WHAT YOU NEED TO DO – Could you swap "Instruction" for "Command" throughout the material below and leave everything else unchanged?

-------- DATA FOR PROCESSING

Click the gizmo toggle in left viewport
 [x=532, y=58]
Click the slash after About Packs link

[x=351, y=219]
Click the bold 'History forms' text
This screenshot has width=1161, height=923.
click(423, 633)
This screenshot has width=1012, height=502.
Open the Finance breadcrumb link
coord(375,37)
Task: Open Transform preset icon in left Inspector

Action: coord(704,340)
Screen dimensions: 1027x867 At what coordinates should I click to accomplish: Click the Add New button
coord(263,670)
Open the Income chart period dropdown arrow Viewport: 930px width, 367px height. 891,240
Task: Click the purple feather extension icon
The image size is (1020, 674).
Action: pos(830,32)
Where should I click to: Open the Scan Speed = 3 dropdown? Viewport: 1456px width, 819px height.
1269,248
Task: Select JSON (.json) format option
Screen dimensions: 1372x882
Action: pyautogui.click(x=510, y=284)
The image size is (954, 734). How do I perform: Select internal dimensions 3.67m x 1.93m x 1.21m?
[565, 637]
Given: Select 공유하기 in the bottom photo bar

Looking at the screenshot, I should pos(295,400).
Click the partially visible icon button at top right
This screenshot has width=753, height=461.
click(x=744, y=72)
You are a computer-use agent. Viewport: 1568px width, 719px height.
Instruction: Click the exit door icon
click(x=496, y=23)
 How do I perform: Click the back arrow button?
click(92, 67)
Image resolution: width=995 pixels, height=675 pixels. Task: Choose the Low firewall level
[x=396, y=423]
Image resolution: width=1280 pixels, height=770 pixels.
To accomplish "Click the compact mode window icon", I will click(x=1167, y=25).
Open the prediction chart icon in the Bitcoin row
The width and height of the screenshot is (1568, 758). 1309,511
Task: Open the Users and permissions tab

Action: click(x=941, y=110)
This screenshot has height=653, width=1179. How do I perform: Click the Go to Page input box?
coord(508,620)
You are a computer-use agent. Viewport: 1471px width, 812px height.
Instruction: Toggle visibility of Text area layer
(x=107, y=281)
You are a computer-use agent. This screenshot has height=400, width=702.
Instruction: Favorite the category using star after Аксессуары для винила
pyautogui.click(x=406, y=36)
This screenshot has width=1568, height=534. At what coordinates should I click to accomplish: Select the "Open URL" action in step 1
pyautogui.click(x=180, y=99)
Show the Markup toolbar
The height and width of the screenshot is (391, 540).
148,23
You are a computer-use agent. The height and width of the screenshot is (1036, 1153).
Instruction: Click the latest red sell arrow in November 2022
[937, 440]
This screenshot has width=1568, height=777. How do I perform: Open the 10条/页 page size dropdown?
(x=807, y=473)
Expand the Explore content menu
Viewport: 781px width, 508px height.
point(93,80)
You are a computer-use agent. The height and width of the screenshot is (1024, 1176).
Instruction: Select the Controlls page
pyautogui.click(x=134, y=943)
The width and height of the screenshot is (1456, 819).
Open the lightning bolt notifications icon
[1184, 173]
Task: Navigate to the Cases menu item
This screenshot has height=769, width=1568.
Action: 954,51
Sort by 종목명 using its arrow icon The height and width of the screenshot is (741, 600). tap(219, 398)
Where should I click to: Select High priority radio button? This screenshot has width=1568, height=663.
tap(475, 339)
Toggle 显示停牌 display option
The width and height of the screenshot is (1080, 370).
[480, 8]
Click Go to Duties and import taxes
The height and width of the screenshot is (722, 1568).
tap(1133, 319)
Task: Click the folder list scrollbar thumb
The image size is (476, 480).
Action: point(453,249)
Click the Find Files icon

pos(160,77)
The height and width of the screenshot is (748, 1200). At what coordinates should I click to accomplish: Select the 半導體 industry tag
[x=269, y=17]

----------------

TASK OUTPUT –
Click the gizmo toggle in left viewport
 [x=532, y=58]
Click the slash after About Packs link

[x=351, y=219]
Click the bold 'History forms' text
This screenshot has width=1161, height=923.
click(423, 633)
This screenshot has width=1012, height=502.
Open the Finance breadcrumb link
coord(375,37)
Task: Open Transform preset icon in left Inspector

Action: coord(704,340)
Screen dimensions: 1027x867 At what coordinates should I click to accomplish: Click the Add New button
coord(263,670)
Open the Income chart period dropdown arrow Viewport: 930px width, 367px height. 891,240
Task: Click the purple feather extension icon
The image size is (1020, 674).
Action: pos(830,32)
Where should I click to: Open the Scan Speed = 3 dropdown? Viewport: 1456px width, 819px height.
1269,248
Task: Select JSON (.json) format option
Screen dimensions: 1372x882
Action: pyautogui.click(x=510, y=284)
The image size is (954, 734). How do I perform: Select internal dimensions 3.67m x 1.93m x 1.21m?
[565, 637]
Given: Select 공유하기 in the bottom photo bar

Looking at the screenshot, I should pos(295,400).
Click the partially visible icon button at top right
This screenshot has width=753, height=461.
click(x=744, y=72)
You are a computer-use agent. Viewport: 1568px width, 719px height.
Command: Click the exit door icon
click(x=496, y=23)
 How do I perform: Click the back arrow button?
click(92, 67)
Image resolution: width=995 pixels, height=675 pixels. Task: Choose the Low firewall level
[x=396, y=423]
Image resolution: width=1280 pixels, height=770 pixels.
To accomplish "Click the compact mode window icon", I will click(x=1167, y=25).
Open the prediction chart icon in the Bitcoin row
The width and height of the screenshot is (1568, 758). 1309,511
Task: Open the Users and permissions tab

Action: click(x=941, y=110)
This screenshot has height=653, width=1179. How do I perform: Click the Go to Page input box?
coord(508,620)
You are a computer-use agent. Viewport: 1471px width, 812px height.
Command: Toggle visibility of Text area layer
(x=107, y=281)
You are a computer-use agent. This screenshot has height=400, width=702.
Command: Favorite the category using star after Аксессуары для винила
pyautogui.click(x=406, y=36)
This screenshot has width=1568, height=534. At what coordinates should I click to accomplish: Select the "Open URL" action in step 1
pyautogui.click(x=180, y=99)
Show the Markup toolbar
The height and width of the screenshot is (391, 540).
148,23
You are a computer-use agent. The height and width of the screenshot is (1036, 1153).
Command: Click the latest red sell arrow in November 2022
[937, 440]
This screenshot has width=1568, height=777. How do I perform: Open the 10条/页 page size dropdown?
(x=807, y=473)
Expand the Explore content menu
Viewport: 781px width, 508px height.
point(93,80)
You are a computer-use agent. The height and width of the screenshot is (1024, 1176).
Command: Select the Controlls page
pyautogui.click(x=134, y=943)
The width and height of the screenshot is (1456, 819).
Open the lightning bolt notifications icon
[1184, 173]
Task: Navigate to the Cases menu item
This screenshot has height=769, width=1568.
Action: 954,51
Sort by 종목명 using its arrow icon The height and width of the screenshot is (741, 600). tap(219, 398)
Where should I click to: Select High priority radio button? This screenshot has width=1568, height=663.
tap(475, 339)
Toggle 显示停牌 display option
The width and height of the screenshot is (1080, 370).
[480, 8]
Click Go to Duties and import taxes
The height and width of the screenshot is (722, 1568).
tap(1133, 319)
Task: Click the folder list scrollbar thumb
The image size is (476, 480).
Action: point(453,249)
Click the Find Files icon

pos(160,77)
The height and width of the screenshot is (748, 1200). At what coordinates should I click to accomplish: Select the 半導體 industry tag
[x=269, y=17]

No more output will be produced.